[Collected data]
*** Block opens ***

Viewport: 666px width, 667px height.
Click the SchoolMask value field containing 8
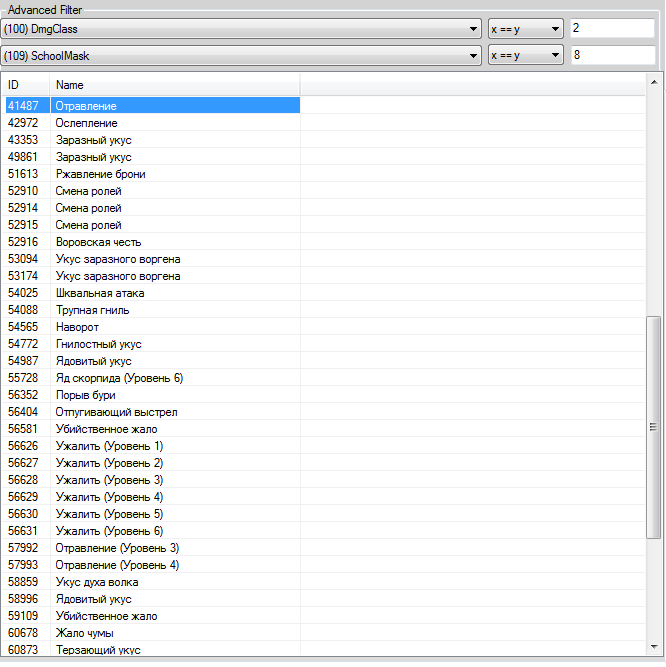(x=611, y=56)
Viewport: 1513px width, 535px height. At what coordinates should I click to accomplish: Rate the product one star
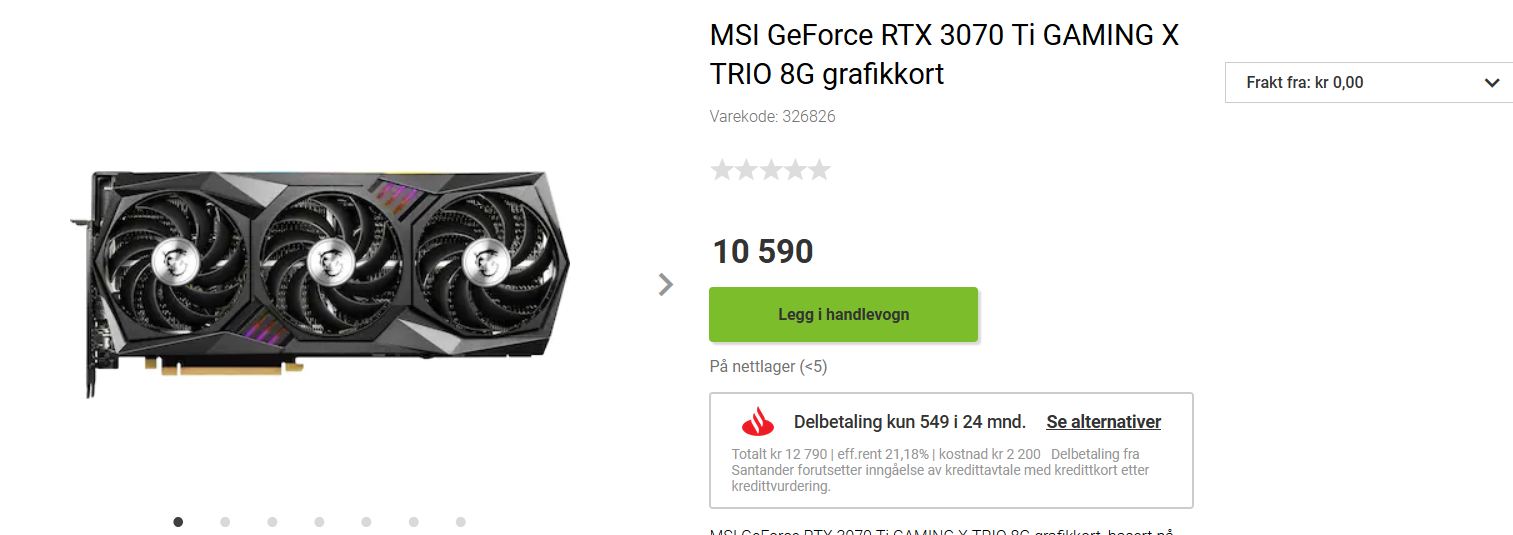[x=722, y=170]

*** Block closes ***

◆ What to do ◆
Please make an exact copy of the records, leaving out any picture.

◆ Answer section ◆
Viewport: 666px width, 667px height.
Click the SchoolMask value field containing 8
(x=611, y=56)
Viewport: 1513px width, 535px height. At what coordinates should I click to accomplish: Rate the product one star
[x=722, y=170]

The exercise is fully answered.